StageOne develops a show geared toward children with autism
Deep in the Hundred Acre Wood, where Christopher Robin plays, Louisville’s premier theater for young audiences is inviting everyone to come spend the afternoon with our favorite willy nilly silly old bear. Committed to producing family-friendly theater for more than 67 years, StageOne’s season opens this month with “The House on Pooh Corner,” based on the classic novel by A.A. Milne. More than just an adventure in heffalumps and honey pots, however, with this production the company will produce a “sensory-friendly performance” intended for children with autism, the first of its kind in the state. StageOne believes all children should have a right to experience live theater and intends to break down traditional barriers that have excluded individuals with these sensitivities in the past.

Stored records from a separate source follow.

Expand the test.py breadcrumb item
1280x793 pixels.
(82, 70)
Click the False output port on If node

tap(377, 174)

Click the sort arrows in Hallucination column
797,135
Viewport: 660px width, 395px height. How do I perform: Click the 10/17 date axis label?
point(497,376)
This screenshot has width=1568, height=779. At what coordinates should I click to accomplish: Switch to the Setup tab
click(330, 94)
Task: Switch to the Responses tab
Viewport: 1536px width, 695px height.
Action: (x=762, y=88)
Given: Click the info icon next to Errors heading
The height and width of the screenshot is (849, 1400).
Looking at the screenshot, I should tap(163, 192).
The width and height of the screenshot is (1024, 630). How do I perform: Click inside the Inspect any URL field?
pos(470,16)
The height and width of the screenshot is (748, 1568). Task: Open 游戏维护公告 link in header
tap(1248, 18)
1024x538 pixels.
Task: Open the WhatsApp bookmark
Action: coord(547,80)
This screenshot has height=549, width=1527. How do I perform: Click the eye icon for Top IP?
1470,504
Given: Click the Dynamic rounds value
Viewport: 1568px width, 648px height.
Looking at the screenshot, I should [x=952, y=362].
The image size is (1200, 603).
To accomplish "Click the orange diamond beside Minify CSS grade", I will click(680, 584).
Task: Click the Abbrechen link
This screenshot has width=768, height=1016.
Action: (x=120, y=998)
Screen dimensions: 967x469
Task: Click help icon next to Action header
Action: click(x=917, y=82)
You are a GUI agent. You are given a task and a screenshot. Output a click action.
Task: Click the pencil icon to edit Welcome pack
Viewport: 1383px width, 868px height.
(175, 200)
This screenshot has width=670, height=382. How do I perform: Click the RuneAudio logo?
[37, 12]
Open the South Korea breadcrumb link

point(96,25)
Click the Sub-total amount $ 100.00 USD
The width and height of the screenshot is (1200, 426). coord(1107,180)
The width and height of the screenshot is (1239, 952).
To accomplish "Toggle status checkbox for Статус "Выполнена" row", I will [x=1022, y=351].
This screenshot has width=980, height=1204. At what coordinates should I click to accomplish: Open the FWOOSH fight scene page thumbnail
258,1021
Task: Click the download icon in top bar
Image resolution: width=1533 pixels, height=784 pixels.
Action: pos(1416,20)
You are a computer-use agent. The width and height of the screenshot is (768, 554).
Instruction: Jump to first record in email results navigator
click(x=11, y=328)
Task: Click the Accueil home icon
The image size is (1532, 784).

A growing trend across the country, the purpose of these productions is to “provide an environment around you that is aware of sensory sensitivities,” says Talleri McRae, StageOne’s associate education director. While this production is the first of its kind in Kentucky, many movie theaters and theater companies in larger cities have already begun providing this type of accessibility service, most notably the Kennedy Center of the Performing Arts, which has an entire accessibility office dedicated to meeting the needs of all audience members. Using resources from the Kennedy Center, StageOne’s McRae and director Andrew D. Harris have orchestrated a performance that will enable patrons to move and vocalize as needed, include warnings for loud noises using glow sticks and provide welcoming videos available on the website for families to view before seeing the play.
Using a simple Flipcam, Harris and the staff created these videos with the intention of familiarizing patrons with the building and the theater. “New experiences can be scary,” Harris explains. The goal is to ensure that audience members, particularly children, will be comfortable and ready; Harris collaborated with U of L’s Kentucky Autism Training Center (KATC) to develop the program, and the theatre has also partnered with the nonprofit Families for Effective Autism Treatment (FEAT).
Harris has worked with students with autism through StageOne’s educational outreach programs at Field Elementary School in previous seasons, which he says was his inspiration for making theater accessible to these particular children. He hopes to provide sensory-friendly performances more often in upcoming seasons. The trick, he says, is figuring out which stories lend themselves to this type of production. Classic stories about childhood adventures, like “The House on Pooh Corner,” are ideal.
With full focus on making the space accommodating for all children, autistic or otherwise, the intention for this performance, adds McRae, is to “change the space, and not who they are.”
The sensory-friendly performance of “The House on Pooh Corner” takes place on Oct. 12 at 11 a.m.